> PROBLEM TO SOLVE
Every line below that has the string "header" adds one to the count. Give that count by itself.

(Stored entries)
>>>
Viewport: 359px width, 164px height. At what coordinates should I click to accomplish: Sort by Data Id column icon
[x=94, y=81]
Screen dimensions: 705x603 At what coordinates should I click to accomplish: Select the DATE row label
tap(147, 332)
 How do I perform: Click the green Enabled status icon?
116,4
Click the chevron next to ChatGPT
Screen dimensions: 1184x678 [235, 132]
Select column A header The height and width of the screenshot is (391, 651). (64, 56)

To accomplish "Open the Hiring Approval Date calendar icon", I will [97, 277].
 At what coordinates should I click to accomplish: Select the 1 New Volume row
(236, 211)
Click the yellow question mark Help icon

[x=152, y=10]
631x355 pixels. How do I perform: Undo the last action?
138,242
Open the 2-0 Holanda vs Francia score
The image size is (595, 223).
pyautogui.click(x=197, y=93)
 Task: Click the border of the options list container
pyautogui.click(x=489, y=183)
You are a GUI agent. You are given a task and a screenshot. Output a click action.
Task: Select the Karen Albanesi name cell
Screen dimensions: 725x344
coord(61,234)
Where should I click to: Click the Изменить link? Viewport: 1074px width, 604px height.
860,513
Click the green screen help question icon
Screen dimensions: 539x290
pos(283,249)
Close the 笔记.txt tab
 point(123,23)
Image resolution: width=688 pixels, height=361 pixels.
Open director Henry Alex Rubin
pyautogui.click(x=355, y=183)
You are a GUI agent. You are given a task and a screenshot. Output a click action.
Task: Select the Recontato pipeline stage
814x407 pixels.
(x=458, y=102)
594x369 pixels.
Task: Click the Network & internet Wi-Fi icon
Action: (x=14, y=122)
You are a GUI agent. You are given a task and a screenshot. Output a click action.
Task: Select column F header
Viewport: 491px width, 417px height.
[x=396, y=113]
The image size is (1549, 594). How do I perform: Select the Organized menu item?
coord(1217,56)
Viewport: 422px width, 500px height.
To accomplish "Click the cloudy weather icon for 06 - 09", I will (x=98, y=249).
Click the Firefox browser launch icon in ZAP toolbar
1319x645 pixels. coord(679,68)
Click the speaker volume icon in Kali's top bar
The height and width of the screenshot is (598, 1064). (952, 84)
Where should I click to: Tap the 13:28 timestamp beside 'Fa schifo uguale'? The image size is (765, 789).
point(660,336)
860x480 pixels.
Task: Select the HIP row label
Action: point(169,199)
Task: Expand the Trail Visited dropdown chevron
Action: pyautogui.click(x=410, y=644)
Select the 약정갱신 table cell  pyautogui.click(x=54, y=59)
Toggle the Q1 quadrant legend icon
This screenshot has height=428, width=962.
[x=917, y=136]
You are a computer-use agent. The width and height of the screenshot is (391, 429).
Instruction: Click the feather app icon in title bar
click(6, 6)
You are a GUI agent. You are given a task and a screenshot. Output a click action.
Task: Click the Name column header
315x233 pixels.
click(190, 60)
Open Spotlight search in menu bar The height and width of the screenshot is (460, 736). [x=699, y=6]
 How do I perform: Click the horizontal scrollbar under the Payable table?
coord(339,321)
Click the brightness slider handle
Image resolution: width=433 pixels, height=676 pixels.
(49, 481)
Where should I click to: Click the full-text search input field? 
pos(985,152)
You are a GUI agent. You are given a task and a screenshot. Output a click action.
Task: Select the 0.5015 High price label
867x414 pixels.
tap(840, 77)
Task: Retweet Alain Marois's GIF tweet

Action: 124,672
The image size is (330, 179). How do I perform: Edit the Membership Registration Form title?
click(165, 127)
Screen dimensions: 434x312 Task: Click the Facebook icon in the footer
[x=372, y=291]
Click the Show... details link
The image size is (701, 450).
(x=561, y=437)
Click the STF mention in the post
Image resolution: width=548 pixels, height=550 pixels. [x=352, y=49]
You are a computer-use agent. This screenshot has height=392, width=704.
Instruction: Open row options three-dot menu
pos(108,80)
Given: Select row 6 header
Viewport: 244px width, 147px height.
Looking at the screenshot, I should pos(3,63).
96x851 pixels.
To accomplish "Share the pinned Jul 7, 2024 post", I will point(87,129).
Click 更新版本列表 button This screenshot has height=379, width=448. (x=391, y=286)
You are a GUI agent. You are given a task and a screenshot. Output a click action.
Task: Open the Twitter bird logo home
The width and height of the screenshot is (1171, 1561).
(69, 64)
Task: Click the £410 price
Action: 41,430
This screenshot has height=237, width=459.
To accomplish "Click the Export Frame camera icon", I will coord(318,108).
<<<
> THE ANSWER
4